Surely many of you, throughout your working life, have met all kinds of professionals in the companies you have worked for. Highly experienced executives, others who are newer but highly proactive, and others with a great capacity for work, who in the course of their activity as heads of their assigned areas, have been able to achieve success or failure.
This problem is very common in all types of organizations, and it usually happens to all professionals who, by luck or misfortune, have had the fortune of having a great team, or conversely, a mediocre one. We see the example in sports; there is no professional, not even in the world of golf, who has achieved success without the support of a great team. We can find examples in most team coaches across different disciplines, and we see that if they do not have a group of professionals around them fighting with common objectives and a common goal, the organization does not work.
Is it so difficult to motivate your team? Is it necessary to have not only a professional but a professional profile that constitutes a “team”?

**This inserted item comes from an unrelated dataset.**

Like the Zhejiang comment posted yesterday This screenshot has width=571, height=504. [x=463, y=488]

I do not dare, nor do I want to dare, to give a masterclass on what type of organization is ideal. All this depends on many factors such as nationality, the idiosyncrasy of the organization, work habits, and the social environment. In short, a series of peculiarities can make a company decide whether to design vertical or horizontal command structures. We are clear on the vertical ones: the boss or manager executes, and their team obeys and complies with the guidelines. The horizontal one gathers the consensus of the different opinions of its team to propose and determine decisions.
Now, there is a common detail to all organizations with “success” in their corporate structures, which sometimes many companies do not take into account, getting lost in the parameters of the training and experience of their managers. We are talking about “leadership” capacity. And not leadership in the strict sense of the word, much less in the psychological sense, since that would lead us to expand this article and present all its characteristics. We are talking about those who have the gift of forming a “team.”

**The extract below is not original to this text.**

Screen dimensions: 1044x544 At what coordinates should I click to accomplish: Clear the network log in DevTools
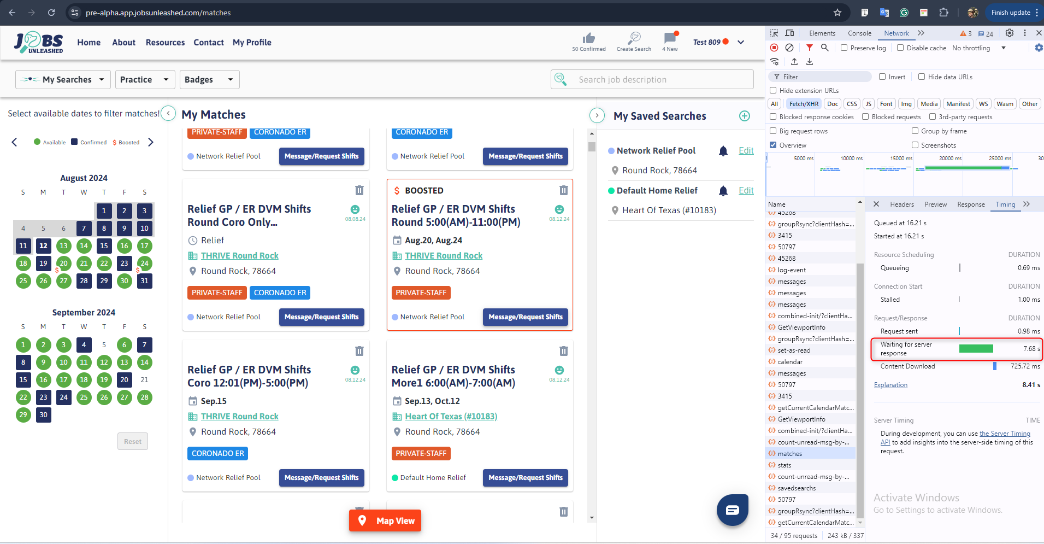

How many managers or executives have we come across with great training, an excellent resume, and mediocre results in their work teams? Although they stand out for their notable skills, they lack the right attitude towards their teams, and above all, they lack “empathy”.
Defining Empathy:
Also called interpersonal intelligence in Howard Gardner’s theory of multiple intelligences, it is the cognitive ability to perceive in a common context what another individual may feel. It is also a feeling of emotional participation of a person in the reality that affects another.
It is a peculiarity that is undoubtedly difficult to identify, much less in a professional resume put on paper. Nevertheless, this quality will differentiate the manager who makes the most of the skills of their human team to achieve their business objectives, from those who simply limit themselves to commanding.
The equation is clear; it is only necessary that those who assign these positions of responsibility are coherent:
Manager with a lack of empathy in their teams = Failure.